Umgang mit Unterrichtsstörungen

Im Umgang mit Unterrichtsstörungen ist es wichtig, die Betrachtung der Formen und Ursachen nicht zu vernachlässigen. Denn die große Anzahl an Möglichkeiten und Ausprägungen lässt es kaum zu, Störungen des Unterrichts zu verhindern. Schon Biller schlug vor, sich vorzugsweise auf die Behebung von vermeidbaren Störungen zu konzentrieren, und von einem Anrennen gegen unvermeidbare Störungen abzusehen.

Das Konzept der Störungsprävention zeigt die Möglichkeit, sich auf die Behebung dieser vermeidbaren Störungen zu konzentrieren. Dabei hat die Lehrkraft die Möglichkeit, den Unterricht fachdidaktisch, methodisch und schülerbezogen zu gestalten, um drohende Störungen frühzeitig abzuwenden. Diese gestalterischen Möglichkeiten können während der Planung mitbedacht werden, um eventuellen Störungen des Unterrichts von vornherein vorzubeugen.

Umgang mit Unterrichtsstörungen –
Prävention als Gesundheitsvorsorge

Kowalcyk und Bottich setzen den Begriff der Prävention aus dem Gesundheitswesen in einen interessanten pädagogischen Kontext im Umgang mit Unterrichtsstörungen. So wird der Begriff im medizinischen, genau wie im pädagogischen Bereich, als vorbeugende Maßnahme verstanden. Im Gesundheitswesen wird zwischen einer primären Prävention, einer sekundären Prävention und der tertiären Prävention unterschieden.

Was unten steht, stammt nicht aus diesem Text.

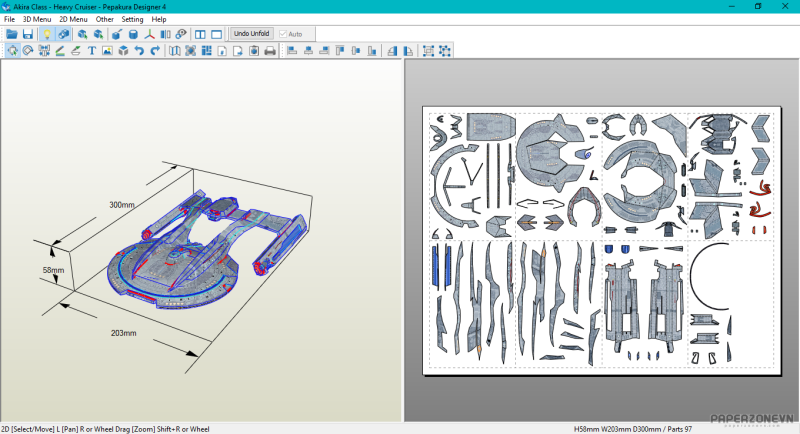The width and height of the screenshot is (800, 434).
Task: Click the redo arrow icon
Action: pos(155,50)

  • Die primäre Prävention stellt die allgemeine Gesundheitsvorsorge in Form der Gesundheitserziehung, Aufklärung, Finanzierung und Organisation des leistungsfähigen Gesundheitswesens dar.
  • Zur sekundären Prävention zählen Maßnahmen zur Vorbeugung in Form von Vorsorgeuntersuchungen oder Ernährungsvorschläge für krankheitsbedingte Risikopersonen.
  • Eine tertiäre Prävention meint die unmittelbare medizinische Behandlung von Krankheiten.

Auf den pädagogischen Bereich übertragen, entspricht die primäre Prävention einer kindgerechten Gestaltung von schulischen und außerschulischen Lebens- und Lernbedingungen für alle Kinder.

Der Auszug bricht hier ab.